- joseph.h.garvinParticipantAugust 7, 2020 at 6:24 pmPost count: 16
These researchers are claiming that the Meltdown and Spectre vulnerabilities were misunderstood, and that the real cause is speculative dereferencing of user space registers. I have not read the paper yet but the article that linked me to it, https://thehackernews.com/2020/08/foreshadow-processor-vulnerability.html?m=1 suggest that it may only be possible when you have a separate address space for user space and kernel so I’m curious if the Mill would be vulnerable.
Also just wondering how you all are doing and how things are progressing 🙂 I miss having a constant influx of new Ivan talks to watch 😉
- Ivan GodardKeymasterAugust 7, 2020 at 10:48 pmPost count: 594
The paper is a valuable contribution to the analysis of the security defects of legacy ISAs. It’s not clear what x86 and friends can do about the reported vulnerability, other than disabling run-ahead speculation completely, and pay the performance cost. However, I’m no x86 expert and there may in fact be some clever mitigation that will be available in the next ping cycle or two.
As for Mill, the short answer is “inherently immune”. The long answer is that Mill has no kernel state that can read all of physmem at will.
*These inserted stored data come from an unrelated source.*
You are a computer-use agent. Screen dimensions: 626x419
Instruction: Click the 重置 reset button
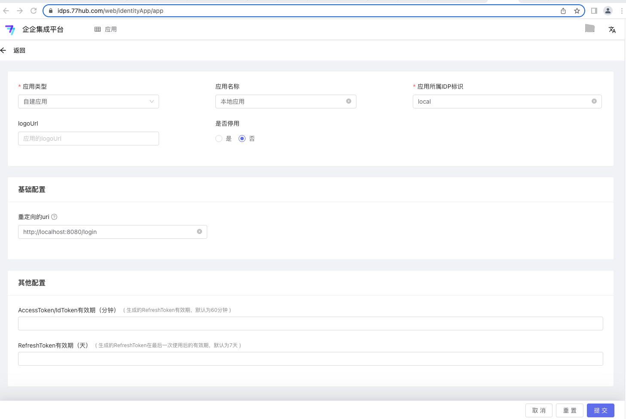pyautogui.click(x=569, y=410)
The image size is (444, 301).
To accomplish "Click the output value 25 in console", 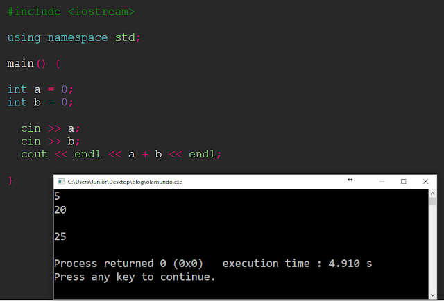I will [x=60, y=237].
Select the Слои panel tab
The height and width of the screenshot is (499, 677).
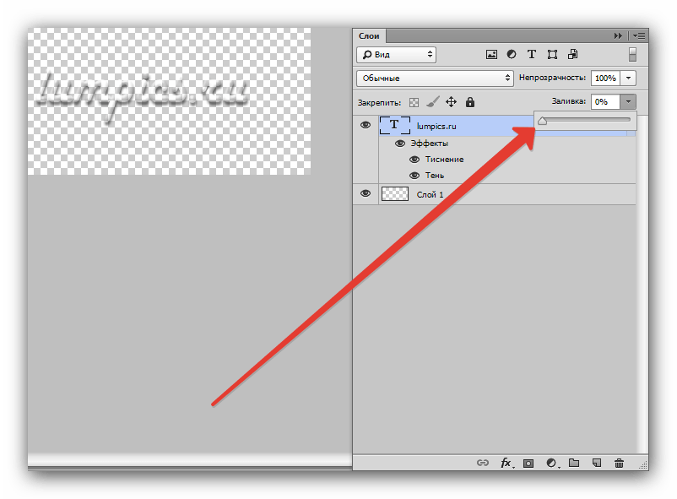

The paper is greatly concerned with the fact that the kernel is mapped into the same address mapping as the user image; by finding cases where the user virtual address matches a kernel virtual address and trigger a speculative kernel reference, the user can cause the secret to get moved to the L1 whence established exploits can exfiltrate it at useful bitrates. Mill actually makes the problem easier, because Mill uses a Single Shared Address Space model, with the caches in virtual. Consequently the attacker doesn’t need to coax the kernel mapping to match the attacker’s; they are the same a priori.
But things end there. Mill does not do speculative state update. Hence even giving the kernel (if there were such a thing) an attacker (or kernel) address, while it can initiate a load, no state gets updated, in cache or elsewhere, until the load passes protection check.
It is true that a user can initiate a load (valid in the user’s permissions) and then call (or get interrupted into) a different process, and that load may complete in the background and its result be made available after the call/interrupt returns. But the load is marked with the initiator, and the called code can’t see it. Of course, assuming the load was valid for the loader it will as a side effect update cache and other state in a way that is visible to to the callee; this is no different than a caller seeing the presence state of the caches after whatever work the caller had done. But there’s no way for either side to control what the other loads, because there’s no speculation.
Everyone in the security world knows that the only real security would come from avoiding all speculation. The only real difference between Mill and any other ISA is that the Mill avoids speculation in a cost-effective way.